One of the most significant links in this study was found in an area of the human genome long associated with the immune response, and points to a suspected immune component in Alzheimer’s.  This same region of the human genome has also been attached to other neurodegenerative diseases, such as multiple sclerosis, which is thought to be, at least in part, an autoimmune disorder.

For many years scientists have realized that Alzheimer’s is characterized by the damaging buildup of amyloid precursor protein and tau protein in brain cells, and some of the newly discovered genes are indeed related to amyloid and tau production.  The newly found genes also confirm other aspects of Alzheimer’s pathology noted in previous research, including genes involved in inflammation, cell migration, and lipid transport in nerve cells.  The genes also lend support to newer hypotheses on how a variety of different brain cells might malfunction in Alzheimer’s.
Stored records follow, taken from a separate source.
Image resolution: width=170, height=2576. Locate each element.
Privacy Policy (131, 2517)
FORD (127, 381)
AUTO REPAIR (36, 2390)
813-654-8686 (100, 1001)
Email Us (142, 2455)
The founders of the International Genomics of Alzheimer’s Project were the Alzheimer’s disease Genetics Consortium, the Cohorts for Heart and Aging Research in Genomic Epidemiology, the European Alzheimer Disease Initiative and the Genetic and Environmental Research in Alzheimer Disease consortium.

The UW was one of 145 academic medical centers around the world adding expertise to the study. Its participating scientists, who come from a variety of fields,  included Joshua Bis, Bruce Psaty, Annette Fitzpatrick, Paul K. Crane, Debby Tsuang, Eric B. Larson, Duane Beekly, Thomas Montine and Walter Kukull.